Given these attempts to strengthen the armed Syrian opposition, trying to implement the Annan peace plan was always going to be an uphill struggle. Even as the Western powers are attempting to bring about a cease­fire in Syria, some of its allies in the Arab world are seeking to bring down the Assad regime by force, thus diminishing the chances that a proper truce can take hold.

There is no shortage either of weaponry stockpiled in Syrian army camps, or of enthusi­astic opposition groups eager to take on the powerful military, despite the latter's infinite superiority. The latest armed group to an­nounce its formation is the Turkey-based Syrian Rebels Front, which says that it has no fewer than 12,000 fighters under its command. The leaders of the new faction said that they were acting in response to the Arab and inter­national failure to end the regime's crime.

The inability of Syrian opposition groups to unite on a common strategy will allow the Assad government to continue its policy of cracking down on dissent, while paying lip-service to the Annan peace plan and moves towards political reform.

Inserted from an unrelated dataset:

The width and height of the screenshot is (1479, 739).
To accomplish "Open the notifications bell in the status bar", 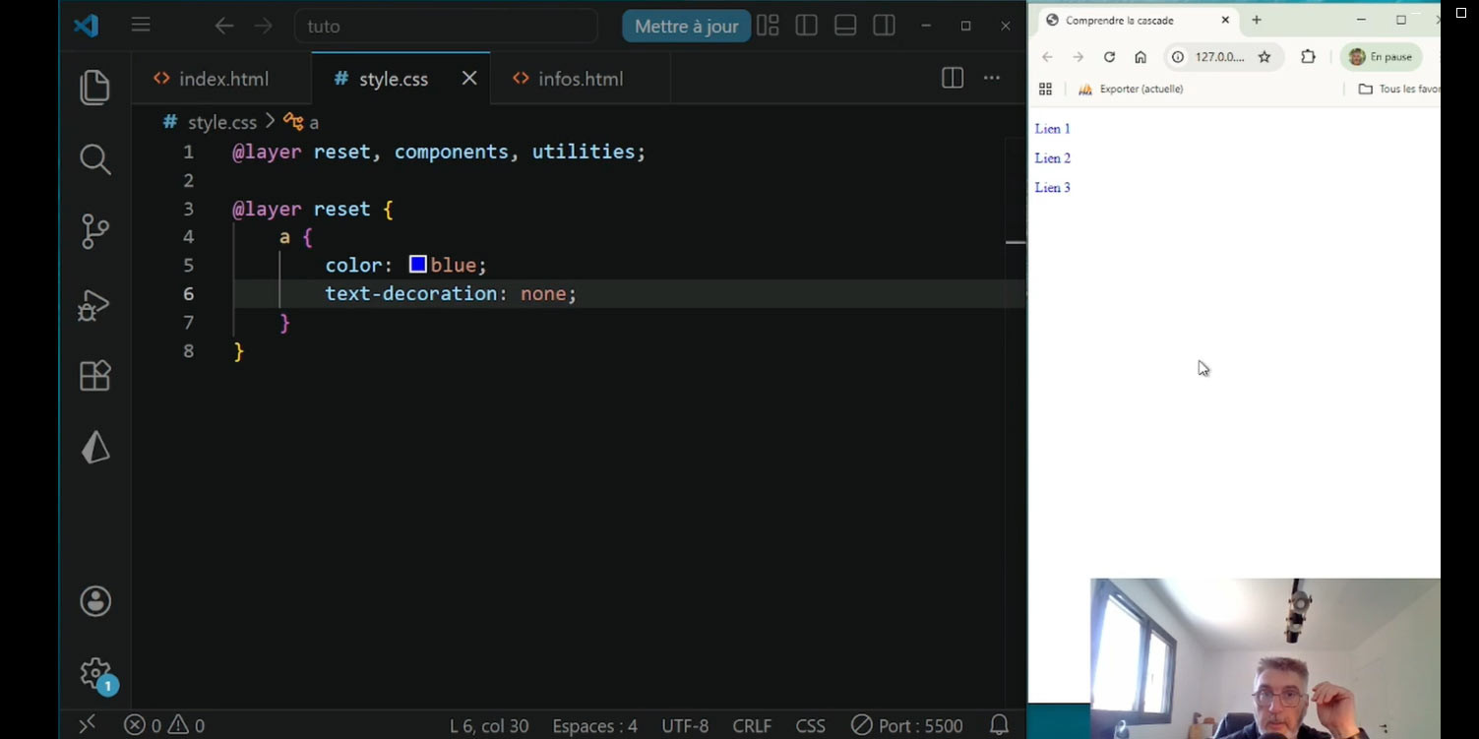I will [999, 725].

Clear divisions still separate groups inside and outside the country, as do political differences among the various factions on issues of representation.

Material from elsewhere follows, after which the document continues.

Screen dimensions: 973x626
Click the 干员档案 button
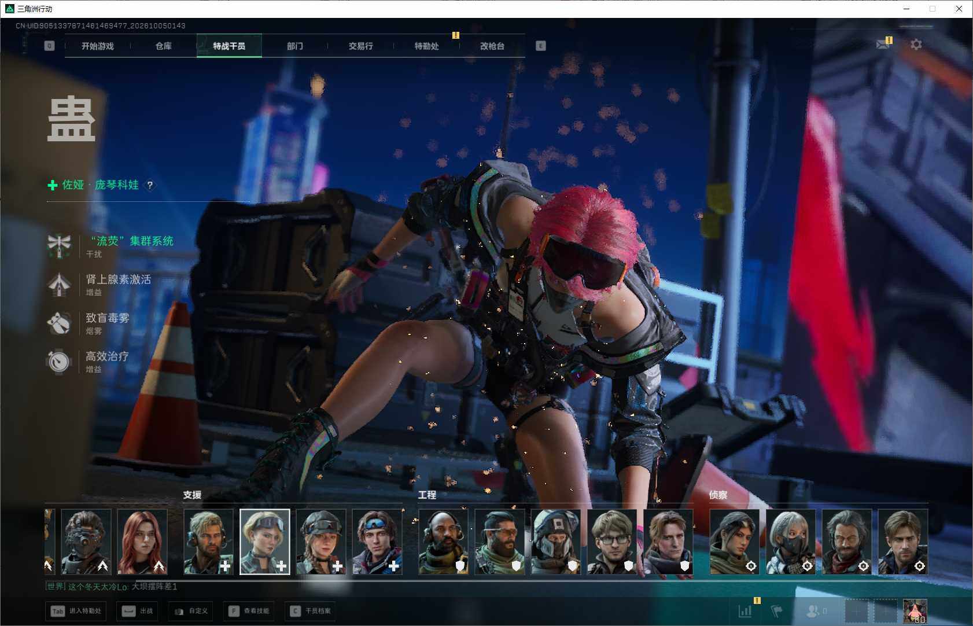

The staunchly Alawite Damascus regime takes comfort from this disarray; for it means that there is no clear political programme for a post-Assad era. So, while large numbers of Syrians are prepared to take to the streets and risk their lives in the name of "change", millions more are reluctant to sign up to a process that offers the prospect, at best, of a political vacuum.

In particular, supporters of the current regime and the Alawite community as a whole (with Christians and other minorities) want to know whether their rights to live freely in Syria would be guaranteed after regime change; for unless and until a clear vision of a future Syria can be presented to them, they are likely to opt for the status quo -- thus allowing President Assad to keep on playing for time.

The Syrian government still draws comfort from the backing it receives from China and Russia. Any hopes that Russia's support might be tempered by pressure from the Russian Orthodox Church, fearful over the fate of Syrian Christians, have faded. Church leaders have again said that the prospect of an Islamic fundamentalist takeover of Syria represents a greater danger to Christians there than the continuation of the current administration.

So Syrian Christians have little choice but to sit anxiously on the fence while the brutal civil and sectarian conflict is played out before their eyes. Until they see a clear sign of the advantage of moving one way or the other, they are likely to be too fearful to budge.